* [Job]:
Copy the rows from the line with "Image resolution: width=771" to the line with "(x=130, y=278)", swapping "dropdown" for "drop-down menu" and leaving everything else as it is.
# START OF Records for processing
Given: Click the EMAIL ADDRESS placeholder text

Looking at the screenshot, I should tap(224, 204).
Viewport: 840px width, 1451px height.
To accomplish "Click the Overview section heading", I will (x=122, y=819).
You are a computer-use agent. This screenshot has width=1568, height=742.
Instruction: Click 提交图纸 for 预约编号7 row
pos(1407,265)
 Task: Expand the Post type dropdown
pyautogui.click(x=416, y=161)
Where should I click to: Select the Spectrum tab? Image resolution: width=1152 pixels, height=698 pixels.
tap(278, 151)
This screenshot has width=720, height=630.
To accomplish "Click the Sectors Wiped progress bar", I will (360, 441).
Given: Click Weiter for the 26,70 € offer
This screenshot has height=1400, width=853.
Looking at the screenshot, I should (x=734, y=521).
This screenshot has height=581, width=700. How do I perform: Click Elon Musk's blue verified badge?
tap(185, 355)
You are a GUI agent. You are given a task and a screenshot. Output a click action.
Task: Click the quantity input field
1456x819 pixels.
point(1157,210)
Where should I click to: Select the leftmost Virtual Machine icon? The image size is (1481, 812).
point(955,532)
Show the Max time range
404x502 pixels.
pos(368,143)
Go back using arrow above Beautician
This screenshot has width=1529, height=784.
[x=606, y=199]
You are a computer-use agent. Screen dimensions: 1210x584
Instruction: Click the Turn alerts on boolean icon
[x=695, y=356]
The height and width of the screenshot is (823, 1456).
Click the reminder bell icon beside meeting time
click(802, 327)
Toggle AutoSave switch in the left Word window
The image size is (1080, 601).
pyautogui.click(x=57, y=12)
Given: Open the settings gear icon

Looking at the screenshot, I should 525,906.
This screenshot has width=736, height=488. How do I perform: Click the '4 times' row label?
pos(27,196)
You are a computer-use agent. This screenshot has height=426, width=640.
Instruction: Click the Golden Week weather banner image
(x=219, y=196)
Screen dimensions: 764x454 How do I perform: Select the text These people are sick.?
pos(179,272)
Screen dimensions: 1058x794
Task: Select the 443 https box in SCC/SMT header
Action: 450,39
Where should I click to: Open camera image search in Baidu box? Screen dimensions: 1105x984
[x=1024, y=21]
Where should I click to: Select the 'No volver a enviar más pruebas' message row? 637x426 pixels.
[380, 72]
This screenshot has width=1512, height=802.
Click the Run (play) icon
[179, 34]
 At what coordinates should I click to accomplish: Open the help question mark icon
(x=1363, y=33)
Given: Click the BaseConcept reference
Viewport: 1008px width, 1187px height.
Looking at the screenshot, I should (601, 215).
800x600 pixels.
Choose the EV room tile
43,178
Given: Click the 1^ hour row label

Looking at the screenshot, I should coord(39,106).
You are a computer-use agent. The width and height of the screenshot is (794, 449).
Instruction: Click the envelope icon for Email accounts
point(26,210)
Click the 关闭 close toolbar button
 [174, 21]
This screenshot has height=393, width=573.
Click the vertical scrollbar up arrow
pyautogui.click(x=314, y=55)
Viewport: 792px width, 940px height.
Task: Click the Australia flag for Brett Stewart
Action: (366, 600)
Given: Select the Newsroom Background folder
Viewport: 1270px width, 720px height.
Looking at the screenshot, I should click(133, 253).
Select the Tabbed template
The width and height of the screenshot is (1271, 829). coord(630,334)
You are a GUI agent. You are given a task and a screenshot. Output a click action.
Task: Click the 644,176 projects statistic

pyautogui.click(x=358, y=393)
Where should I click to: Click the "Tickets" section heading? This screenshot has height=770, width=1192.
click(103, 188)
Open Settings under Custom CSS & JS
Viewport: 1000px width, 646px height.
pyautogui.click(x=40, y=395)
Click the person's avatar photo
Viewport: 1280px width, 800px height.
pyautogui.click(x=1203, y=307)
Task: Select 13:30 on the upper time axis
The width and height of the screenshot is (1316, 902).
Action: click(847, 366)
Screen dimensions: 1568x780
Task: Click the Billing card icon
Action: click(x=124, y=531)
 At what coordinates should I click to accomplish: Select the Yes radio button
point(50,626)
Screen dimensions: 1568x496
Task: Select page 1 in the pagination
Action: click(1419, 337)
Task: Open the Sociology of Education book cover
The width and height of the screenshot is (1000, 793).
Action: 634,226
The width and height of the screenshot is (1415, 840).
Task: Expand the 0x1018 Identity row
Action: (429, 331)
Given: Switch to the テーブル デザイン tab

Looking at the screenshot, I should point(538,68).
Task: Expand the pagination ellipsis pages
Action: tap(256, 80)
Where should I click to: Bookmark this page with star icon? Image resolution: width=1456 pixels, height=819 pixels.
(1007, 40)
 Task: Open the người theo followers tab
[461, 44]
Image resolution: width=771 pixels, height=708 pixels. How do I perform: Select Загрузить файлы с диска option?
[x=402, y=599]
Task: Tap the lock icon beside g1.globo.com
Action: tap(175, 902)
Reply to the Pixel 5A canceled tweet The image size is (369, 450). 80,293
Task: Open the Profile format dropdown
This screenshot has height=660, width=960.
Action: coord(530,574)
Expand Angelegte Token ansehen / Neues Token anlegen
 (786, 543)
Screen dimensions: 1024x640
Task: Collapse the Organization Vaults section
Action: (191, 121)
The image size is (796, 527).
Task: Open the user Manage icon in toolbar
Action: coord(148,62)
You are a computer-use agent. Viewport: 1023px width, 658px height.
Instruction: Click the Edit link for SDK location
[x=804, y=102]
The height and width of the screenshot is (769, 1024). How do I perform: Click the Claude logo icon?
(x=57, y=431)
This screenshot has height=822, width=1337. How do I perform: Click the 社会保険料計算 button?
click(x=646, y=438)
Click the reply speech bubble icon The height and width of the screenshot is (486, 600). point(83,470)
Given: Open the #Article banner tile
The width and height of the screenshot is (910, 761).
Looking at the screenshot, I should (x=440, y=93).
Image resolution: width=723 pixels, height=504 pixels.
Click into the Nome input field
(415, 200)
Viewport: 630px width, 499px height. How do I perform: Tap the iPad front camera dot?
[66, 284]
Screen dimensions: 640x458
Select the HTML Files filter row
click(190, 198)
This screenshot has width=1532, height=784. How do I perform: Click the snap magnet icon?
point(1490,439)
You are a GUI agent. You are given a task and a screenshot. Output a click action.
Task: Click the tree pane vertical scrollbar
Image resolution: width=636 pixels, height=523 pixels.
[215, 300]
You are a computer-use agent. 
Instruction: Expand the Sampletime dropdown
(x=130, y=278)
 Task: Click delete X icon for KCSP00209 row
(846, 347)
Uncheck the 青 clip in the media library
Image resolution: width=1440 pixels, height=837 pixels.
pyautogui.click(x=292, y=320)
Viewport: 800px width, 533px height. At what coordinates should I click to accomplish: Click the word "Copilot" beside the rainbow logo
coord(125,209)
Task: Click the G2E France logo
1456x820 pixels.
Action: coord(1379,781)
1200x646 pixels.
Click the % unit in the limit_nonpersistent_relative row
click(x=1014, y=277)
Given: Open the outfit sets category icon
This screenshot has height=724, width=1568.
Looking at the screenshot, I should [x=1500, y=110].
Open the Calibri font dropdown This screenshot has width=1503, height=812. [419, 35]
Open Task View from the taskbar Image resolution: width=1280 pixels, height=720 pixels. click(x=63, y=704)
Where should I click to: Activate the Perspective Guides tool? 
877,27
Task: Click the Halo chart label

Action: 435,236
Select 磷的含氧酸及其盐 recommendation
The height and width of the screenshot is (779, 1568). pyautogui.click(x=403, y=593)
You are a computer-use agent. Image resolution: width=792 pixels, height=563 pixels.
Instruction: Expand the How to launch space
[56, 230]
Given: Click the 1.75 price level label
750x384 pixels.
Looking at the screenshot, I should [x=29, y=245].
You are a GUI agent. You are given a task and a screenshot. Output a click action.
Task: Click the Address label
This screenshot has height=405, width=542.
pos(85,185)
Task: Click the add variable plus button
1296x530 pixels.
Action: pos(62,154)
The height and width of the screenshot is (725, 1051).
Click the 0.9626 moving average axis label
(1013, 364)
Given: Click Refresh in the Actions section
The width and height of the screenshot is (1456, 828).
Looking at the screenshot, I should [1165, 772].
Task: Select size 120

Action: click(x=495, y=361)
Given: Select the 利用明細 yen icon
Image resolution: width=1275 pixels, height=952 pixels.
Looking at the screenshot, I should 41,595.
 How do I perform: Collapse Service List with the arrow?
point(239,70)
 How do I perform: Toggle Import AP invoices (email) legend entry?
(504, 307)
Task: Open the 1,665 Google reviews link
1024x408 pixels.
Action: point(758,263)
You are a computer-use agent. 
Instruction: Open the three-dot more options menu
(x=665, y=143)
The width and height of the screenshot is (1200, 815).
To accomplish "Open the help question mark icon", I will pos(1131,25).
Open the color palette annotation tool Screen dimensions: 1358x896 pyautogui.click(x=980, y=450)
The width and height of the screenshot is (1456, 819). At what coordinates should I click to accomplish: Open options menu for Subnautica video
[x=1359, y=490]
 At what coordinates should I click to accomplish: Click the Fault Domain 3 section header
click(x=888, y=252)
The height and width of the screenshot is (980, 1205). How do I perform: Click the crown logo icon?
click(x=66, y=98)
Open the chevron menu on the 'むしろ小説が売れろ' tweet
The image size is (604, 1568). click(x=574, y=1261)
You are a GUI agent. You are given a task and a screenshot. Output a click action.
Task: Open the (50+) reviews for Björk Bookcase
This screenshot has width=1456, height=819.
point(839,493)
# END OF Records for processing
* [Answer to this problem]:
Image resolution: width=771 pixels, height=708 pixels. How do I perform: Select Загрузить файлы с диска option?
[x=402, y=599]
Task: Tap the lock icon beside g1.globo.com
Action: tap(175, 902)
Reply to the Pixel 5A canceled tweet The image size is (369, 450). 80,293
Task: Open the Profile format drop-down menu
This screenshot has height=660, width=960.
Action: coord(530,574)
Expand Angelegte Token ansehen / Neues Token anlegen
 (786, 543)
Screen dimensions: 1024x640
Task: Collapse the Organization Vaults section
Action: (191, 121)
The image size is (796, 527).
Task: Open the user Manage icon in toolbar
Action: coord(148,62)
You are a computer-use agent. Viewport: 1023px width, 658px height.
Instruction: Click the Edit link for SDK location
[x=804, y=102]
The height and width of the screenshot is (769, 1024). How do I perform: Click the Claude logo icon?
(x=57, y=431)
This screenshot has height=822, width=1337. How do I perform: Click the 社会保険料計算 button?
click(x=646, y=438)
Click the reply speech bubble icon The height and width of the screenshot is (486, 600). point(83,470)
Given: Open the #Article banner tile
The width and height of the screenshot is (910, 761).
Looking at the screenshot, I should (x=440, y=93).
Image resolution: width=723 pixels, height=504 pixels.
Click into the Nome input field
(415, 200)
Viewport: 630px width, 499px height. How do I perform: Tap the iPad front camera dot?
[66, 284]
Screen dimensions: 640x458
Select the HTML Files filter row
click(190, 198)
This screenshot has width=1532, height=784. How do I perform: Click the snap magnet icon?
point(1490,439)
You are a GUI agent. You are given a task and a screenshot. Output a click action.
Task: Click the tree pane vertical scrollbar
Image resolution: width=636 pixels, height=523 pixels.
[215, 300]
You are a computer-use agent. 
Instruction: Expand the Sampletime drop-down menu
(x=130, y=278)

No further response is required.